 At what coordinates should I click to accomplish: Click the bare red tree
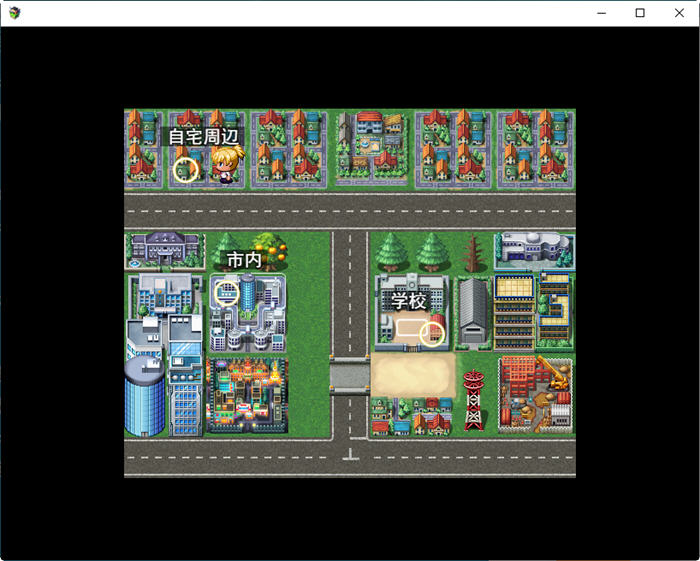coord(472,254)
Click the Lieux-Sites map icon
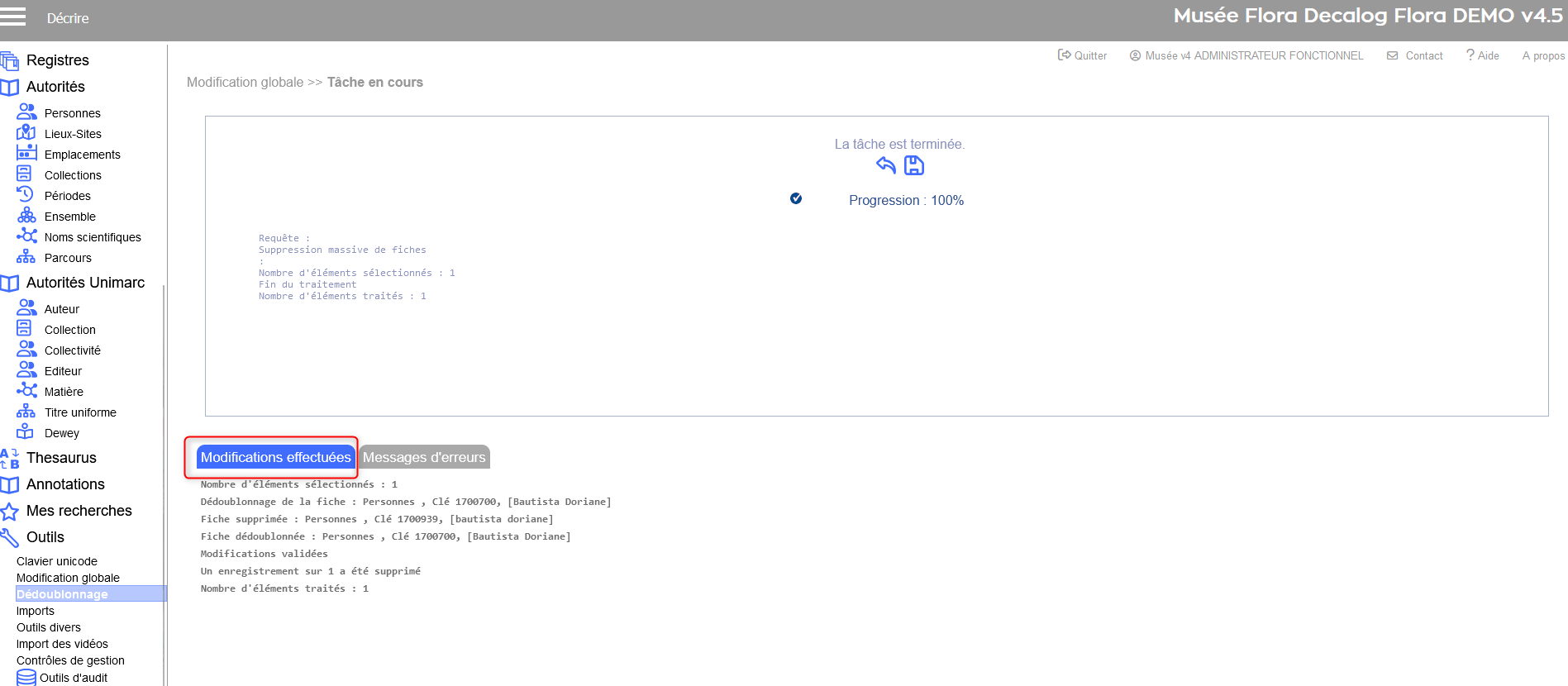The height and width of the screenshot is (686, 1568). pos(26,132)
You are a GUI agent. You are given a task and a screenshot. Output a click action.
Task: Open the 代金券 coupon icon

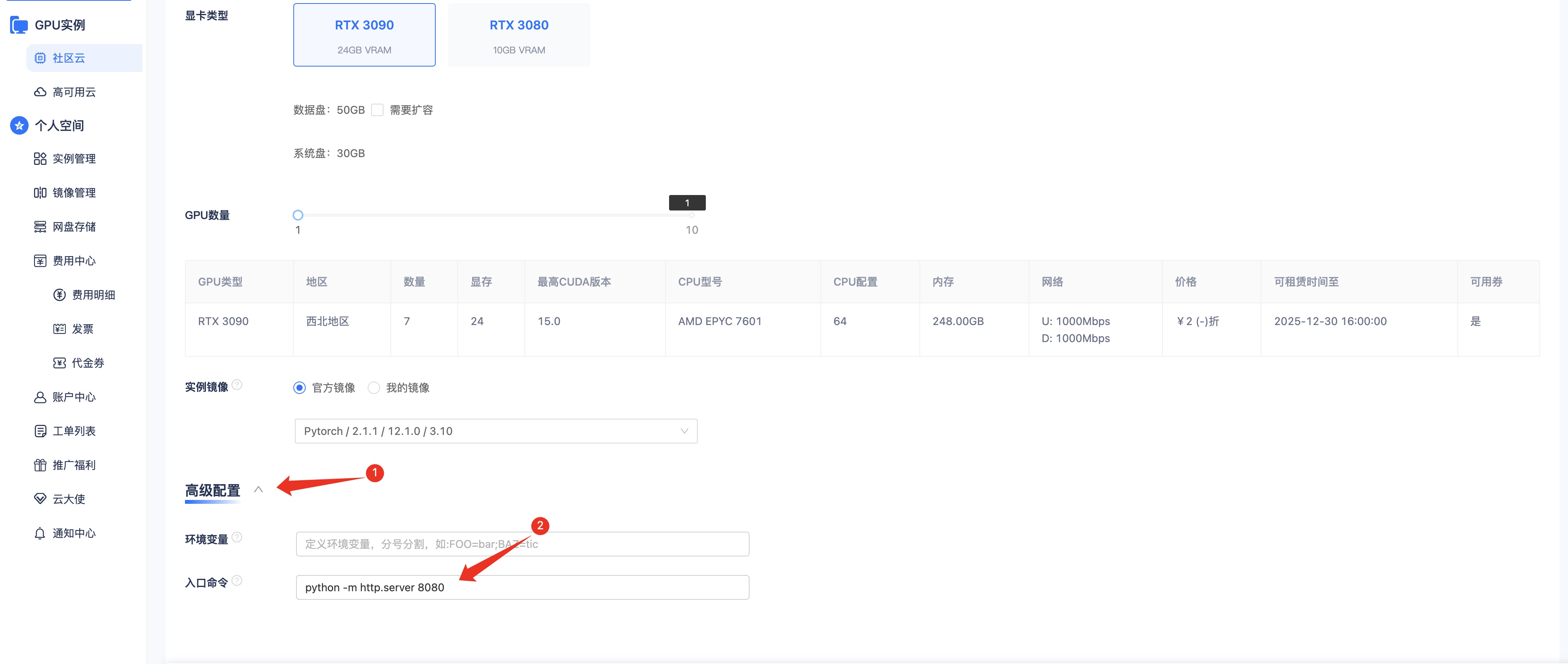60,363
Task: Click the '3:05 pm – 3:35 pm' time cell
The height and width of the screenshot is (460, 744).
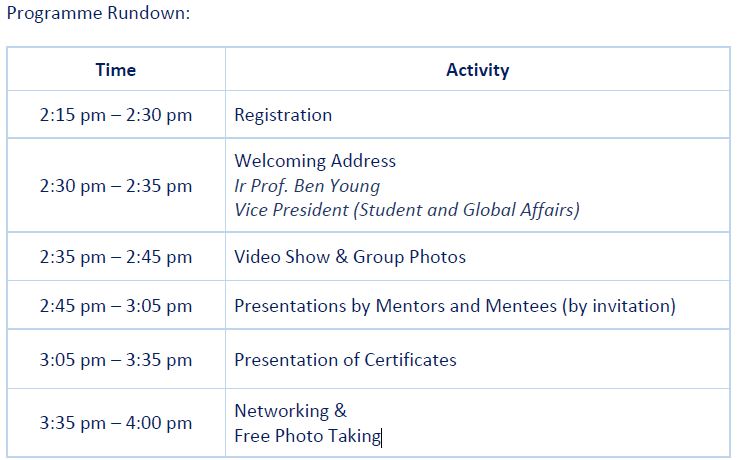Action: pyautogui.click(x=116, y=360)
= = = = = = =
Requirement:
Output all data exactly, omitting images.

Reply:
 At what coordinates should I click to accomplish: Click the bare red tree
coord(472,254)
Click the Lieux-Sites map icon
The height and width of the screenshot is (686, 1568). pos(26,132)
You are a GUI agent. You are given a task and a screenshot. Output a click action.
Task: Open the 代金券 coupon icon

60,363
Task: Click the '3:05 pm – 3:35 pm' time cell
The height and width of the screenshot is (460, 744).
Action: pyautogui.click(x=116, y=360)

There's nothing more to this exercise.